1.0 Introduction

This document provides a technical analysis of a common scenario where a guest wireless network (WLAN) configured for captive portal authentication is displayed as an “Open” or “Unsecured” network on client devices. While this behavior is expected based on a standard configuration, it can cause user concern and diminish confidence in the network’s security. This guide will explain the underlying reason for this behavior and provide a comprehensive, best-practice solution to implement Layer 2 encryption, thereby resolving the client-side display issue while enhancing overall guest network security.

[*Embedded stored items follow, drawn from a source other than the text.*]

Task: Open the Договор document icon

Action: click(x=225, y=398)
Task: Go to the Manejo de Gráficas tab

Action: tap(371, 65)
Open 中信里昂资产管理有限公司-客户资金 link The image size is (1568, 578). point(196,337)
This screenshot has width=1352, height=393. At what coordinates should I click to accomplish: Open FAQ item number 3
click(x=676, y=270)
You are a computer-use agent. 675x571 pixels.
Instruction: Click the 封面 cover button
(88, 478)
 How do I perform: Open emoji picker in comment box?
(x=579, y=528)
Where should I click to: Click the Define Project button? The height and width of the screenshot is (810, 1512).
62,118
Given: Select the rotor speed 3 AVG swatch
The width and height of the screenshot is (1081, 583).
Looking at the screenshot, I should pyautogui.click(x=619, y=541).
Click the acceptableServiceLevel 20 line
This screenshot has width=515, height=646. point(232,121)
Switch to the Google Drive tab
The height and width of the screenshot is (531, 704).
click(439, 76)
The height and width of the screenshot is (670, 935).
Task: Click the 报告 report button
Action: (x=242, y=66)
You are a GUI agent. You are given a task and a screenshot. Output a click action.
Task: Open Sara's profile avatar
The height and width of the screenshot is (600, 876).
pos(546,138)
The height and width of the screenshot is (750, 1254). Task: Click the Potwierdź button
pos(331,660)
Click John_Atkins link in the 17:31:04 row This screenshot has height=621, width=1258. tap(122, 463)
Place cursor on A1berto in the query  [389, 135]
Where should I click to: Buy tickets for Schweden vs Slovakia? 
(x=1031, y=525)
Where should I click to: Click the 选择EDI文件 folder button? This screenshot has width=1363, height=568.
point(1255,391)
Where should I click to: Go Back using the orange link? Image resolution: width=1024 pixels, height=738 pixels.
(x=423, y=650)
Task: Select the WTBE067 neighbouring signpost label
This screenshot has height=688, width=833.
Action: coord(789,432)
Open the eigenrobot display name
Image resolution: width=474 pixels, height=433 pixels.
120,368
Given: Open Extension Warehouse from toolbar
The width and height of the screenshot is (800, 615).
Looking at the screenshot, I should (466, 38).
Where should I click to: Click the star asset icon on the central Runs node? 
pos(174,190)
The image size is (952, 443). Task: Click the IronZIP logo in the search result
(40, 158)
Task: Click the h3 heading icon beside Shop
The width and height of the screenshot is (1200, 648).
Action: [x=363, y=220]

2.0 Problem Analysis: Layer 2 vs. Layer 3 Security

The core of the issue lies in the distinction between Layer 2 (data link) and Layer 3 (network) security mechanisms within the Cisco wireless architecture.

• Initial Configuration: The described setup involves configuring the WLAN with Layer 2 Security set to “None.” This is a necessary step to allow any client device to associate freely with the Access Point (AP) without needing a pre-shared key (PSK) or 802.1X credential. The objective is to get the client onto the network in a pre-authenticated state.

• Layer 3 Security: Security is then applied at Layer 3 by enabling a Web Policy (Captive Portal). Once a client associates, any attempt to access external network resources is intercepted by the Wireless LAN Controller (WLC) or Identity Services Engine (ISE), and the user’s web browser is redirected to a portal for authentication (e.g., by entering a username/password, accepting an Acceptable Use Policy, or using social media credentials).

• Resulting Client Behavior: Client operating systems (e.g., iOS, Android, Windows) determine the “security” level of a Wi-Fi network based solely on its Layer 2 configuration. Since the Layer 2 security is “None,” the client correctly identifies and labels the network as “Open” or “Unsecured,” as the over-the-air traffic between the client and the AP is not encrypted at the data-link layer prior to portal authentication. This behavior is by design and is not an indication of a misconfiguration for this specific deployment type.

3.0 Recommended Comprehensive Solution: Implementing Encrypted Guest Access

To address the perception of insecurity and add a critical layer of encryption, the recommended solution is to combine Layer 2 encryption (WPA2/WPA3-PSK) with the Layer 3 Web Policy. This configuration is often referred to as Central Web Authentication (CWA) when using Cisco ISE, but the principle applies broadly. This hybrid approach ensures that all wireless traffic is encrypted from the moment of association while still leveraging the captive portal for user identification and policy enforcement.

Configuration Steps (Using Cisco 9800 WLC GUI as a reference):

1. Navigate to WLAN Profile Configuration:

   • Go to Configuration > Tags & Profiles > WLANs.
   • Select the guest WLAN profile you wish to modify or create a new one.

2. Configure Layer 2 Security:

   • Click on the Security tab and then the Layer 2 sub-tab.
   • Set Security Method to WPA2 + WPA3 or WPA2 for broader compatibility.
   • Enable PSK (Pre-Shared Key) as the Authentication Key Management method.
   • Enter a strong, complex Pre-Shared Key in the provided field. This key will be shared with guest users to connect to the SSID.

3. Configure Layer 3 Security (Web Policy):

   • Click on the Security tab and then the Layer 3 sub-tab.
   • Enable the Web Policy toggle.
   • Select the appropriate authentication method (e.g., Consent for a simple click-through AUP, or Authentication to redirect to an external portal like ISE).
   • If using an external portal, configure the Redirect URL for your RADIUS server (e.g., Cisco ISE).

User Experience with this Enhanced Configuration:

1. The user selects the guest SSID on their device.
2. The device prompts for a password. The user enters the PSK.
3. The device connects and establishes an encrypted WPA2/WPA3 session. The Wi-Fi icon will now show a lock, and the network will be listed as “Secured.”
4. The user opens a web browser and is redirected to the captive portal to complete the authentication or acceptance process.

4.0 Essential Security Best Practices for Guest Networks

Regardless of the authentication method, the following practices are critical for securing any guest network:

• Client Isolation: Enable Peer-to-Peer Blocking on the WLAN profile (WLAN > Advanced tab). This prevents guest devices from communicating with each other on the same wireless segment, mitigating the risk of malware propagation or malicious attacks between users.
• Pre-Authentication ACLs: Implement an Access Control List that restricts traffic from unauthenticated guest users. This ACL should, at a minimum, only permit DHCP and DNS traffic required to resolve and reach the authentication portal. All other traffic should be denied until the user successfully authenticates.
• Rate Limiting and QoS: Apply Quality of Service (QoS) profiles to the guest WLAN to limit the bandwidth per user. This ensures that guest traffic does not negatively impact the performance of your corporate network and prevents abuse.

By implementing the recommended hybrid security model, you achieve a guest network that is not only robustly secured with over-the-air encryption but also presents itself correctly to end-users, fostering trust and confidence in your network infrastructure.